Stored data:

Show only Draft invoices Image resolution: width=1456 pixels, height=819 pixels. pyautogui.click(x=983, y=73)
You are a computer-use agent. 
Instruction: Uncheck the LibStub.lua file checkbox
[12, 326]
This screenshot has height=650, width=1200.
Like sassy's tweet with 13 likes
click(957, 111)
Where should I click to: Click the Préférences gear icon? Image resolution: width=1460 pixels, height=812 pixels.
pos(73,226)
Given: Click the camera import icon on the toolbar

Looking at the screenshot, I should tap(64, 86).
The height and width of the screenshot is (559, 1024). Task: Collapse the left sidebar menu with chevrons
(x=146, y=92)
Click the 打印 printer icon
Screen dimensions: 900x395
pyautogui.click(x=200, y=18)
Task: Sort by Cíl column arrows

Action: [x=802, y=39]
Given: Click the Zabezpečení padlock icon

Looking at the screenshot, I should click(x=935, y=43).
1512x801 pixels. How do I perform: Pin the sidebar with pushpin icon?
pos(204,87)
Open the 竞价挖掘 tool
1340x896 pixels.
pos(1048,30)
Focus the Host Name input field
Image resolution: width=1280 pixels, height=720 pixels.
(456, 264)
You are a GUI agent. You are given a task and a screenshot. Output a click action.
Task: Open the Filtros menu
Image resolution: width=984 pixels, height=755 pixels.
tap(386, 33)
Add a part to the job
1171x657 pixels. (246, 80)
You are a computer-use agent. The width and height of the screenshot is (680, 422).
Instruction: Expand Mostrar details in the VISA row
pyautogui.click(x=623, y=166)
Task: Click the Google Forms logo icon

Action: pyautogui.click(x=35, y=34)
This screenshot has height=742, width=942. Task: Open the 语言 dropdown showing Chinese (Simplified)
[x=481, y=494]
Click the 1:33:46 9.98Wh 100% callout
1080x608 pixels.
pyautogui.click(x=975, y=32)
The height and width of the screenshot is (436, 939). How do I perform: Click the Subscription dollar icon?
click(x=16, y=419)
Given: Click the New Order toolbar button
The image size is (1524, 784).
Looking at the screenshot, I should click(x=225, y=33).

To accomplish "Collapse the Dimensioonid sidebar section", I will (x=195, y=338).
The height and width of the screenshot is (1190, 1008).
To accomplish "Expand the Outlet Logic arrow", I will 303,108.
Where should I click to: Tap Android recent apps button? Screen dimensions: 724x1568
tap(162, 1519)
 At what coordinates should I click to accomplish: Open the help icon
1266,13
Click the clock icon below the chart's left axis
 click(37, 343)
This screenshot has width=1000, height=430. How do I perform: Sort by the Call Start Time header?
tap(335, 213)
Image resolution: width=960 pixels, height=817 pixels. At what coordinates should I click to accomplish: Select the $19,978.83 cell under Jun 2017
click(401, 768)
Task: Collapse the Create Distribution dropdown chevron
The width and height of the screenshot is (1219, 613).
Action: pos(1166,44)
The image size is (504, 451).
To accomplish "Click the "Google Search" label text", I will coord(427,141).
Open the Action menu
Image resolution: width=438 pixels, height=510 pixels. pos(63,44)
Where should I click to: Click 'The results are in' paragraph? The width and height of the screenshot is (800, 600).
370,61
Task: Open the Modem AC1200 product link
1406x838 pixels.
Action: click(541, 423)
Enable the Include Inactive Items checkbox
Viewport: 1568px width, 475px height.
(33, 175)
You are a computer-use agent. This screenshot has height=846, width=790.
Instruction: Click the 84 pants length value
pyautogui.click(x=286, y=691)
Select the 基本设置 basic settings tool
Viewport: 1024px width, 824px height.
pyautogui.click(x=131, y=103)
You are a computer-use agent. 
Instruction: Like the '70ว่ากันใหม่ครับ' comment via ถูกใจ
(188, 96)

** DIRECTIONS **
Copy out every line of the entries where the string "will" shows up.

** ANSWER TO THE PROBLEM **
To accomplish "Collapse the Dimensioonid sidebar section", I will (x=195, y=338).
To accomplish "Expand the Outlet Logic arrow", I will 303,108.
To accomplish "Click the "Google Search" label text", I will coord(427,141).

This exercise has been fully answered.